→ **Task to complete**
Give back exactly the lines from the start of the listing to the line containing "You are a computer-use agent. Image", inclusive, and nothing beyond them.

[Input data — start]

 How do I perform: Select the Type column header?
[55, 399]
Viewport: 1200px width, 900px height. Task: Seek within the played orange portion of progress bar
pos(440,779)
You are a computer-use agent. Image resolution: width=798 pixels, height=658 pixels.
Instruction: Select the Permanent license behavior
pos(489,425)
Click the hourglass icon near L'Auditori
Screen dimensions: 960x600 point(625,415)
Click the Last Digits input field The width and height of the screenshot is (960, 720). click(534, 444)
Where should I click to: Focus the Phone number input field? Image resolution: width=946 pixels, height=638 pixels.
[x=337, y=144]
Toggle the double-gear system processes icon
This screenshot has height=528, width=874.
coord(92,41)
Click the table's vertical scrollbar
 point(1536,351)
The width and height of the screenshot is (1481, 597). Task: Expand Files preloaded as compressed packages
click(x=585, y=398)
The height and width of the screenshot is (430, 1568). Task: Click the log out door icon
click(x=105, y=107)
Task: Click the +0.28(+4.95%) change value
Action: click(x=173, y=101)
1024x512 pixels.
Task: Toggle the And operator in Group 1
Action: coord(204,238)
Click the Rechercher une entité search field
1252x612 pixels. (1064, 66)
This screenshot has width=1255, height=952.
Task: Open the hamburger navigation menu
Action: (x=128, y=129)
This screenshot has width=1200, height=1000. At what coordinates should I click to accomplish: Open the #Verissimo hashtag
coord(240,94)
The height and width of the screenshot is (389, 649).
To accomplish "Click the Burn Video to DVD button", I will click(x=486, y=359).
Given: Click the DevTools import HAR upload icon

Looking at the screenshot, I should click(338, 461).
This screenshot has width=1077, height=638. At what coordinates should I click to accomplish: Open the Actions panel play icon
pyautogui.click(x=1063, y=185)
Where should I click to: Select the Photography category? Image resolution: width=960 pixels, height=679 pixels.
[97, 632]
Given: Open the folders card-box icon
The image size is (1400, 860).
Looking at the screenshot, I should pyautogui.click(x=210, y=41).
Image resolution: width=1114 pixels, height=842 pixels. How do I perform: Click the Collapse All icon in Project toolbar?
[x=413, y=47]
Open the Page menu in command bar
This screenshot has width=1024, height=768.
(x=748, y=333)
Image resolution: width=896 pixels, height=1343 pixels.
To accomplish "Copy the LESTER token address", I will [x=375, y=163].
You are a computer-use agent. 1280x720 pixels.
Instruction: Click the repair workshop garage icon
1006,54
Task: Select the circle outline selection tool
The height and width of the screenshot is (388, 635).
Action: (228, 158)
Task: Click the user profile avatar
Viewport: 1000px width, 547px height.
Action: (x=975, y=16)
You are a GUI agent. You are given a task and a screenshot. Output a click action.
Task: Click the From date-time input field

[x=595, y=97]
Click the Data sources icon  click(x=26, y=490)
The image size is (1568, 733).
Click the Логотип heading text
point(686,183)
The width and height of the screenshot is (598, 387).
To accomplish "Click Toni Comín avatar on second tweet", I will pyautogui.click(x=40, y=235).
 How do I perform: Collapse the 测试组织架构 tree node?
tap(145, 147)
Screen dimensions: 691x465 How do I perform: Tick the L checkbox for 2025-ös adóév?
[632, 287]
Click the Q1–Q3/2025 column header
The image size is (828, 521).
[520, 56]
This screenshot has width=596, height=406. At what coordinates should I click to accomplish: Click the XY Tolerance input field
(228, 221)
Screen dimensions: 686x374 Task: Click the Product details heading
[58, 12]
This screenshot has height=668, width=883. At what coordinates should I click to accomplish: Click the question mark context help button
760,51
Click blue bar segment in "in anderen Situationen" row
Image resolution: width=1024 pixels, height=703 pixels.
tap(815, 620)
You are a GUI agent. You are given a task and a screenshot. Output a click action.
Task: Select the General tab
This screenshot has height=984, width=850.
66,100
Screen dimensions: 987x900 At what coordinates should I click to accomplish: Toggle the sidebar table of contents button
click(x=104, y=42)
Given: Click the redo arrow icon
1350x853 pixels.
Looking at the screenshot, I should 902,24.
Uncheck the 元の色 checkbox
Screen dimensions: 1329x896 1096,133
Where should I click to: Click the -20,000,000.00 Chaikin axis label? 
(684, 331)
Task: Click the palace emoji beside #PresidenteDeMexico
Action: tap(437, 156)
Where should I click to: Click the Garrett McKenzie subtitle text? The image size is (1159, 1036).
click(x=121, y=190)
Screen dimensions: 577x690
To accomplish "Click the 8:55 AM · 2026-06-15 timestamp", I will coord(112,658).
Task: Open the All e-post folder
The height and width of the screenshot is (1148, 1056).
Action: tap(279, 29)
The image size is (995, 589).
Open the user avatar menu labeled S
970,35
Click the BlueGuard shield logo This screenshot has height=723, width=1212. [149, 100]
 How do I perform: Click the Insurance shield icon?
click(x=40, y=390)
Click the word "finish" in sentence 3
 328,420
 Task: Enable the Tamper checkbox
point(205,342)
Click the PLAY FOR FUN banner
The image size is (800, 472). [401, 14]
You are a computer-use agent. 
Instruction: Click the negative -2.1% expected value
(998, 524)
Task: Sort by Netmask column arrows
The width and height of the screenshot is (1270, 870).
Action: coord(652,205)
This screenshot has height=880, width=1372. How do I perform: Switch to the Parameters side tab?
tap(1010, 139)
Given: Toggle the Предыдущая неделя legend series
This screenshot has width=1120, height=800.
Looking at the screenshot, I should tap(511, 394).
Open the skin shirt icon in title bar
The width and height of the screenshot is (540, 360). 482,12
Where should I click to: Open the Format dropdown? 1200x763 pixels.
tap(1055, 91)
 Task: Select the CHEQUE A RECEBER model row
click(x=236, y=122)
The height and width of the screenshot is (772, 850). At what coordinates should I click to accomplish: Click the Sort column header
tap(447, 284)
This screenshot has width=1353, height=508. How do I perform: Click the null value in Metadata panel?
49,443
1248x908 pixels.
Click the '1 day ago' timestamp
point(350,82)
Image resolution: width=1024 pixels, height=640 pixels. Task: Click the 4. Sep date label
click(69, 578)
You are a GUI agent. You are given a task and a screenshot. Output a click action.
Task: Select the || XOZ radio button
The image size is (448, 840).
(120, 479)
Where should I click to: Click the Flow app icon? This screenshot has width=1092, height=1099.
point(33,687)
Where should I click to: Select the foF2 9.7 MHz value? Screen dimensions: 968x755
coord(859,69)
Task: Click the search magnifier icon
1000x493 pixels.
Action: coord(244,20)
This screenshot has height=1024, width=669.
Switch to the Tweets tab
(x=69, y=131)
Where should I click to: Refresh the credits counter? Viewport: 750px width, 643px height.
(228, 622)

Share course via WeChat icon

[Input data — finish]

→ **Response to this exercise**
 How do I perform: Select the Type column header?
[55, 399]
Viewport: 1200px width, 900px height. Task: Seek within the played orange portion of progress bar
pos(440,779)
You are a computer-use agent. Image resolution: width=798 pixels, height=658 pixels.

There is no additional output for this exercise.